Scientists don’t see the forest for the trees. Their detailed analysis of adaptive viral and immune responses prevents them from realizing why repeated exposure to Omicron leads to ‘inescapable viral immune escape’.

It is reasonable to assert that the authors' conclusion stating that 'updated vaccines can counter immune imprinting from wild type (i.e., ancestral) vaccination and elicit strong immune responses against the latest variants' is accurate, yet it falls short of addressing the urgent concern posed by new emerging variants. The dominant spread of the latter is facilitated by the effective neutralization of the latest circulating variants and the natural selection of new Omicron descendants. This natural selection directly arises from the collective suboptimal immune pressure that inevitably ensues after boosters with updated C-19 vaccines and/or new variant-specific booster treatments in highly C-19 vaccinated populations. Due to the escalating immune pressure on its infectivity, the virus will be compelled to elevate the barrier to higher virulence. Consequently, it will acquire the ability to strongly proliferate and spread within the host, overcoming generalized immune pressure in highly C-19 vaccinated populations. Ultimately, this process will restore the natural equilibrium between the virus and the host's immune system.

Conclusion

Whereas mitigation of immune imprinting enables efficient neutralization of the previously circulating variant, SIR-mediated mitigation of infection by newly emerging variants drives natural selection of these variants. The combination of both phenomena (via the same repeated VBTI or updated mRNA booster vaccination) precipitates dominant spread of newly emerging variants. 
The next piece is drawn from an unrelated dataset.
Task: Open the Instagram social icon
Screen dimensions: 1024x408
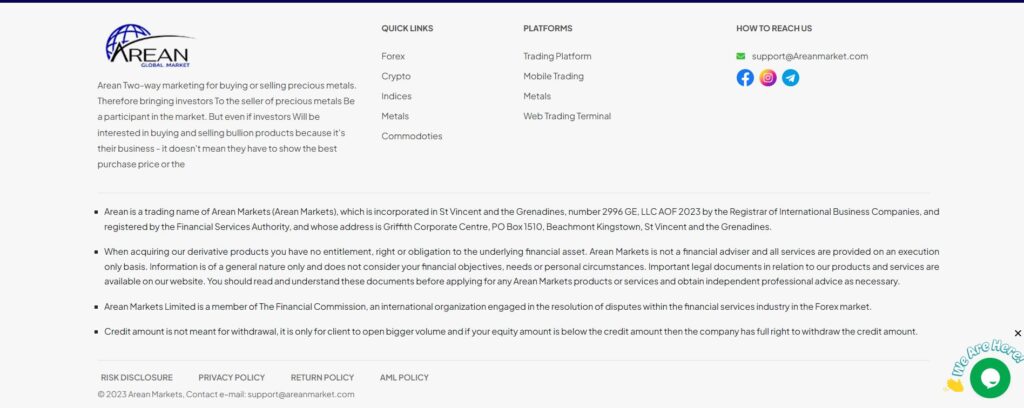Action: [768, 78]
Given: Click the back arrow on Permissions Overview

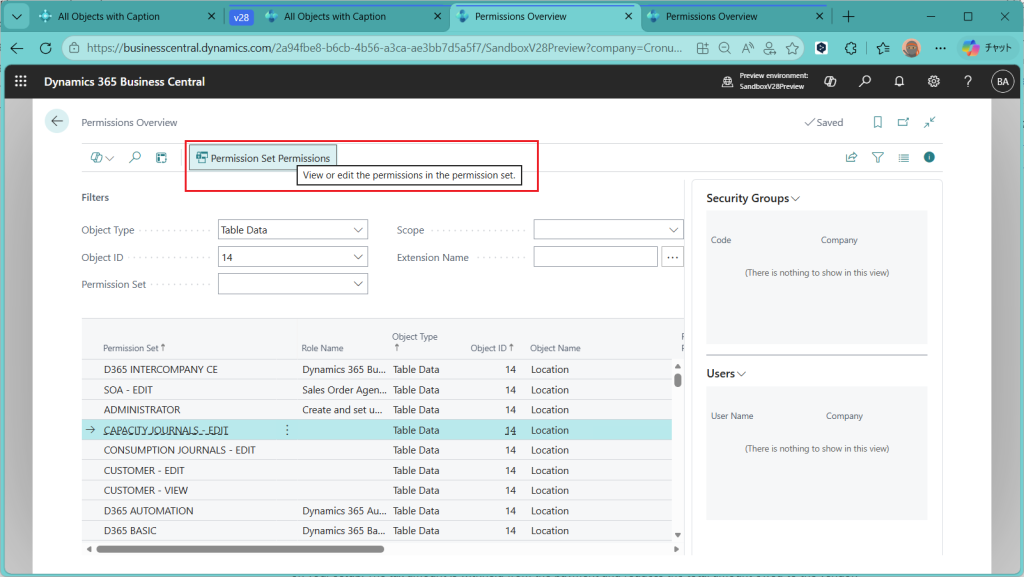Looking at the screenshot, I should coord(57,122).
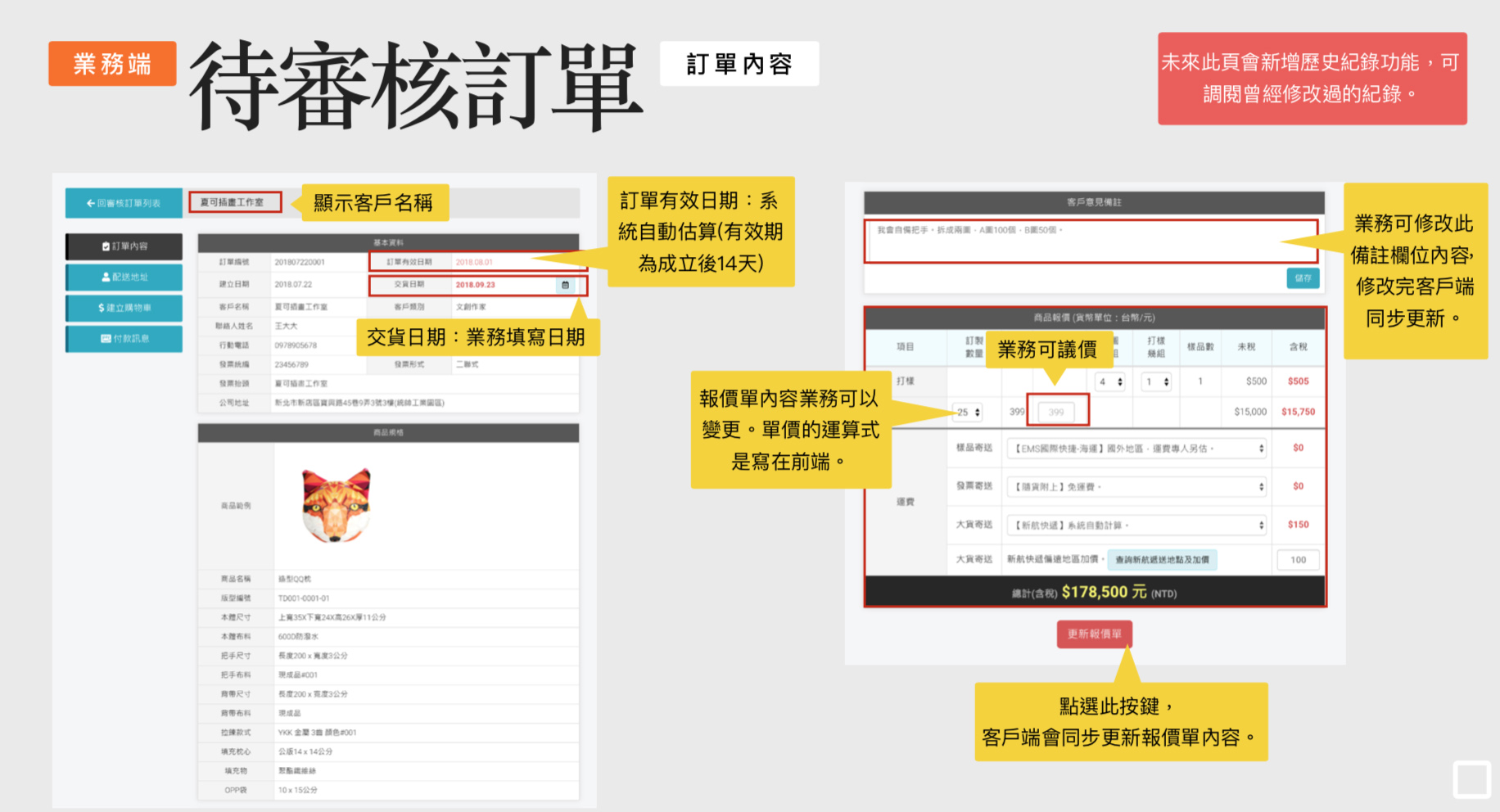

Consequently, protection of C-19 vaccinees against newly emerging Omicron descendants can no longer be assured by NAbs, whether they are vaccine-induced or elicited upon repeated exposure to a new Omicron infection or an updated mRNA vaccine booster. Protection of C-19 vaccinees against C-19 symptoms or severe C-19 disease now exclusively relies on enhanced cytotoxic T lymphocyte (CTL) activity and polymeric non-neutralizing Abs (PNNAbs). The more infectious the circulating variant, the more the virus is adsorbed instead of internalized into antigen-presenting cells (APCs). Alternatively, with a more infectious circulating variant, more PNNAbs are consumed and fewer PNNAbs are produced. This must now rapidly lead to rapidly growing, population-level immune pressure on the enhancing site within the S-NTD (spike N-terminal domain) of dendritic cell (DC)-tethered virions. Any mutation capable of overriding the virulence-inhibitory effect of these PNNAbs will quickly result in a massive wave of highly virulent VBTIs in highly C-19 vaccinated populations.